Problem details ::
Every line from the one containing "Select the Facturación tab" to the one containing "Given: Open the Main Batt Data dropdown" in the records below, both included, must be set down exactly, and no other line.

The data ::
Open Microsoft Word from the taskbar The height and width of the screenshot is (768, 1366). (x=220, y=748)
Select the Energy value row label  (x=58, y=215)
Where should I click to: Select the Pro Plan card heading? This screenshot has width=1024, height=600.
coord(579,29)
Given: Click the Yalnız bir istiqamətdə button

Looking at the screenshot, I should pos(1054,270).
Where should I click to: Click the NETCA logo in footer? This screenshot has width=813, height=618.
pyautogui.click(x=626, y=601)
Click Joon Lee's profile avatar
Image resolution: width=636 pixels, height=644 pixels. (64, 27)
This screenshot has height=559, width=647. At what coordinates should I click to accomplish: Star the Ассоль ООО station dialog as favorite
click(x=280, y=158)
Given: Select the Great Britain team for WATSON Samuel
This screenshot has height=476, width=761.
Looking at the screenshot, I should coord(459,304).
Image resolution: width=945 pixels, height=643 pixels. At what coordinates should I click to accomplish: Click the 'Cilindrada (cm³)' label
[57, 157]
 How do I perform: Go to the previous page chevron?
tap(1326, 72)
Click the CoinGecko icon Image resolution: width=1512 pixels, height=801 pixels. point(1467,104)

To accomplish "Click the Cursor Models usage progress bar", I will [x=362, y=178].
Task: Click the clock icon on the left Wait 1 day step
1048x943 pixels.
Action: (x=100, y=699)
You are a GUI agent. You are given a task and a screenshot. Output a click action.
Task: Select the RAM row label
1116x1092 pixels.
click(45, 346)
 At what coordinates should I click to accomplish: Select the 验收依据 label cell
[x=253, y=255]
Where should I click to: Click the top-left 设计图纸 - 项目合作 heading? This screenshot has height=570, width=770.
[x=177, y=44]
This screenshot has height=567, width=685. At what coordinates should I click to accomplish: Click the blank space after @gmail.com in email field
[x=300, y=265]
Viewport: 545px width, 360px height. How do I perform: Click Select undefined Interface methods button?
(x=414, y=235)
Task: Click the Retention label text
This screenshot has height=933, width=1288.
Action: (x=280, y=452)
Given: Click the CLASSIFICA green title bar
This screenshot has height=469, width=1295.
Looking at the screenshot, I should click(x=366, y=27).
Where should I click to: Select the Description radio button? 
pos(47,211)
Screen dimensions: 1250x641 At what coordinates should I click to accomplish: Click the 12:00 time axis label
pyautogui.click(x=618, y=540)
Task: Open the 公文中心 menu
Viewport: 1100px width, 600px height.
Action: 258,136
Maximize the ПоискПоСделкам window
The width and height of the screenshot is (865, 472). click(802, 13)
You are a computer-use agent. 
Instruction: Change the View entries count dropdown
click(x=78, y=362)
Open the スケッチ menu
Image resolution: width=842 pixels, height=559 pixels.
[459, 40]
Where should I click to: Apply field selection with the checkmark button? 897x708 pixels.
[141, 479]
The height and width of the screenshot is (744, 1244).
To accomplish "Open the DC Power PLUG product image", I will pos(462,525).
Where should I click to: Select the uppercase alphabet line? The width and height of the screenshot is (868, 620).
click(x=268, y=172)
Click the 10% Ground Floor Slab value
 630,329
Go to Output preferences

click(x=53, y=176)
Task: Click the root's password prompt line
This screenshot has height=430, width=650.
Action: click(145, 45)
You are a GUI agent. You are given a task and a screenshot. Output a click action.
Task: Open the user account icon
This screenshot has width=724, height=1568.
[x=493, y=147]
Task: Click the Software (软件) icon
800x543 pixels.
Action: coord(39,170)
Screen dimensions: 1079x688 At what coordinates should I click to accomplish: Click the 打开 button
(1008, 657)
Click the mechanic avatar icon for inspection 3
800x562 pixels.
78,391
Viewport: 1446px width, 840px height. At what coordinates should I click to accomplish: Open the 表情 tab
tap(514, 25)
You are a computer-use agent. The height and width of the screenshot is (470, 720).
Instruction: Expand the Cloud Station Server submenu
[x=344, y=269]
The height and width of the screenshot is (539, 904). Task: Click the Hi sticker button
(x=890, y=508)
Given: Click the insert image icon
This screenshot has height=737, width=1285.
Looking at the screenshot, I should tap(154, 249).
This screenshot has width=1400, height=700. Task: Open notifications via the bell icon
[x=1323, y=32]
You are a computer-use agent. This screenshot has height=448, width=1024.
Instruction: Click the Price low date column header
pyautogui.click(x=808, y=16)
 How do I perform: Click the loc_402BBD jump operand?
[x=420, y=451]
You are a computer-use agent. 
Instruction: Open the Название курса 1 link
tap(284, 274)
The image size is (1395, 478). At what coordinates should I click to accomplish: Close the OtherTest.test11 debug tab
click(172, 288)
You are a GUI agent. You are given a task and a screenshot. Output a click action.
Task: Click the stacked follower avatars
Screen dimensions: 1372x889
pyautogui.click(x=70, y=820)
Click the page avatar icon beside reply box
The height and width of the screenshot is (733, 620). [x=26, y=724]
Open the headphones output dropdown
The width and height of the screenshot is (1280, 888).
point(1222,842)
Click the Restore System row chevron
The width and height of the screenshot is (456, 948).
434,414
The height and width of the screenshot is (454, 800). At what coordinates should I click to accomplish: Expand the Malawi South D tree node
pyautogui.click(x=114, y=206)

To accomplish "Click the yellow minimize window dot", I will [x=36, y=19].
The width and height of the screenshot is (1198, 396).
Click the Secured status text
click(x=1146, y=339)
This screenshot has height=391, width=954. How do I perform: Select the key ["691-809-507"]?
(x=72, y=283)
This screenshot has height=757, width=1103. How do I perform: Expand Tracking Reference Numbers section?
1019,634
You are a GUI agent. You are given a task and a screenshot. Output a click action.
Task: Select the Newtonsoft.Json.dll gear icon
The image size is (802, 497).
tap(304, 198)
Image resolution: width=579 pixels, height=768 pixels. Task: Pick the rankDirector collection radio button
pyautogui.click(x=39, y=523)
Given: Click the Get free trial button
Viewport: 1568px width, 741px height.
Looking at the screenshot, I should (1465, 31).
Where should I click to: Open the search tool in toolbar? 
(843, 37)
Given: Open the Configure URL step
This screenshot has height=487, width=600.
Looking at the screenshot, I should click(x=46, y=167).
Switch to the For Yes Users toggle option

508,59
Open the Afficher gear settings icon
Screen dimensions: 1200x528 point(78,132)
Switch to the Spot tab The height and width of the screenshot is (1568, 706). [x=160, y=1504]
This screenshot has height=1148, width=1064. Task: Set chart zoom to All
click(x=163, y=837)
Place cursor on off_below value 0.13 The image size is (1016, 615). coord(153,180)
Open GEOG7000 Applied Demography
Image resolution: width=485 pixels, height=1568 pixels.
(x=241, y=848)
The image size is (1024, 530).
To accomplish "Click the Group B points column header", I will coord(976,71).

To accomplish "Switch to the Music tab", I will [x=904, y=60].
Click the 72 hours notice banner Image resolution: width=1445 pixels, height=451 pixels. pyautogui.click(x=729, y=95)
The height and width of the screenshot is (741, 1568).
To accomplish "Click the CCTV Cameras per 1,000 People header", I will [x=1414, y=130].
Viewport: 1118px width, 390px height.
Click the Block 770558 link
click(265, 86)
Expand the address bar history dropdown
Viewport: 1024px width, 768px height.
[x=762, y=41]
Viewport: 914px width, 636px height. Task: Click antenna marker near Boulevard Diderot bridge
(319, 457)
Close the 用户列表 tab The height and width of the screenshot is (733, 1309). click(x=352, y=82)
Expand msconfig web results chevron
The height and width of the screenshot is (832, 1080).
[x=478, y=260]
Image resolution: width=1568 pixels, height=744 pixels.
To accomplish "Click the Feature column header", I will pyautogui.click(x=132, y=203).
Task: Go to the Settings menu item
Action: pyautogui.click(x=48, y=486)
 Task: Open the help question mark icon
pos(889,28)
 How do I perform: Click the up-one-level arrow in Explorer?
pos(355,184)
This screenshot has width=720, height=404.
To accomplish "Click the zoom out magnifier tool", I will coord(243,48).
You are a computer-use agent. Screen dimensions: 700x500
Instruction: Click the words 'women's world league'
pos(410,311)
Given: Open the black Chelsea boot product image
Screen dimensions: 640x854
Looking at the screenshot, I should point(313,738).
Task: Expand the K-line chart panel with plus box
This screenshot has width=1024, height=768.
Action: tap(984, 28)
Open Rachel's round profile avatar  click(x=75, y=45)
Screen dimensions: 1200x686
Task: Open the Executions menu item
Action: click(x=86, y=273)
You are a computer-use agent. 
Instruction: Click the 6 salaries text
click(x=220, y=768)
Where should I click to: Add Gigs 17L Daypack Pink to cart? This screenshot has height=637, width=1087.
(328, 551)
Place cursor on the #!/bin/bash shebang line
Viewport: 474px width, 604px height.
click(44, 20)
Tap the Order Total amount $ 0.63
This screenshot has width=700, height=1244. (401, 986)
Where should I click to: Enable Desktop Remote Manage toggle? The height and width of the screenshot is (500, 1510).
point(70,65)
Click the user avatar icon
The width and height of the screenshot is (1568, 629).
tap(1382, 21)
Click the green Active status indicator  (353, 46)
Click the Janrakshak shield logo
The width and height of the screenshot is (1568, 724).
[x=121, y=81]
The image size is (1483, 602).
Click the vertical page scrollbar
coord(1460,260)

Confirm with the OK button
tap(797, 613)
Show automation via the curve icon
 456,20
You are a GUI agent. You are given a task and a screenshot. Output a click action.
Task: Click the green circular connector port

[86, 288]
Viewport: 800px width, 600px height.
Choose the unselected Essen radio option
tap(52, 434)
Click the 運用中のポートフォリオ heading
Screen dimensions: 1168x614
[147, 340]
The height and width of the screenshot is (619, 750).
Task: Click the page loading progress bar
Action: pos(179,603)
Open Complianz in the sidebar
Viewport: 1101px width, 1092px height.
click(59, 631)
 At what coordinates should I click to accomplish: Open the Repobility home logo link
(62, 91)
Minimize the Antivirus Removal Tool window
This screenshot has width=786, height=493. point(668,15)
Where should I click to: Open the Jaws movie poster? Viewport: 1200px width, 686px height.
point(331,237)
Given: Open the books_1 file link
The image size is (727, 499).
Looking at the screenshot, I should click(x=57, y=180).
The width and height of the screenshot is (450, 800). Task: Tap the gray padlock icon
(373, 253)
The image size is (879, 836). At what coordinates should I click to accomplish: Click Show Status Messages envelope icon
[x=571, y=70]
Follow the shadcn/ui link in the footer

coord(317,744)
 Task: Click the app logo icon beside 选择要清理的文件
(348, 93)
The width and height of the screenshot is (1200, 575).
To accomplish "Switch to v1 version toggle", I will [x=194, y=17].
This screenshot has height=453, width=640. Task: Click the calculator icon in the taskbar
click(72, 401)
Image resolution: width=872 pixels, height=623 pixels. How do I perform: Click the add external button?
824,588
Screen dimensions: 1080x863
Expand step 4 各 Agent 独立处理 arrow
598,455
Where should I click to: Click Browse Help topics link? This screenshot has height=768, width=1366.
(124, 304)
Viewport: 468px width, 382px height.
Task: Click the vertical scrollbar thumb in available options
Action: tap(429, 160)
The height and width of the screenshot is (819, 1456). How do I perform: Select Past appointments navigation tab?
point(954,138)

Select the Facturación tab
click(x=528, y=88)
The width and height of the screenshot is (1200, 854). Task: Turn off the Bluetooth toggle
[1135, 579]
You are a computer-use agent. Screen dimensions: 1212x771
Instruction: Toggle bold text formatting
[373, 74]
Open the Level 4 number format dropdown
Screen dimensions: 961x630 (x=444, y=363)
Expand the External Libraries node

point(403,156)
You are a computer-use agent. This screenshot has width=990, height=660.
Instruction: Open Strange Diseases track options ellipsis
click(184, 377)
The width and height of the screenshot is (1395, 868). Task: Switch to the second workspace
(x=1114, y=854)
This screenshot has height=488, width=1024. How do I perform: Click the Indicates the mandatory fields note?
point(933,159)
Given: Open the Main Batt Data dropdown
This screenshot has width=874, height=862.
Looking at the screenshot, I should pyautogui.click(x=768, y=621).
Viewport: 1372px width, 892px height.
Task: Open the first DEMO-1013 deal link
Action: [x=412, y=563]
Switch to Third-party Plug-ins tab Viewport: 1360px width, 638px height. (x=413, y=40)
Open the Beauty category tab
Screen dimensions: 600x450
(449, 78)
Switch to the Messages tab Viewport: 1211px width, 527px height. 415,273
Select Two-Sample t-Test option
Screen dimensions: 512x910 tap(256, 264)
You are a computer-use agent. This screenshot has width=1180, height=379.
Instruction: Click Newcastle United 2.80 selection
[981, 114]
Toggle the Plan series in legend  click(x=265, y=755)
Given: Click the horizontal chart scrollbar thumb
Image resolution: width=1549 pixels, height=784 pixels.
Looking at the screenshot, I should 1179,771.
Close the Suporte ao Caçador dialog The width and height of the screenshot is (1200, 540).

Task output ::
Select the Facturación tab
click(x=528, y=88)
The width and height of the screenshot is (1200, 854). Task: Turn off the Bluetooth toggle
[1135, 579]
You are a computer-use agent. Screen dimensions: 1212x771
Instruction: Toggle bold text formatting
[373, 74]
Open the Level 4 number format dropdown
Screen dimensions: 961x630 (x=444, y=363)
Expand the External Libraries node

point(403,156)
You are a computer-use agent. This screenshot has width=990, height=660.
Instruction: Open Strange Diseases track options ellipsis
click(184, 377)
The width and height of the screenshot is (1395, 868). Task: Switch to the second workspace
(x=1114, y=854)
This screenshot has height=488, width=1024. How do I perform: Click the Indicates the mandatory fields note?
point(933,159)
Given: Open the Main Batt Data dropdown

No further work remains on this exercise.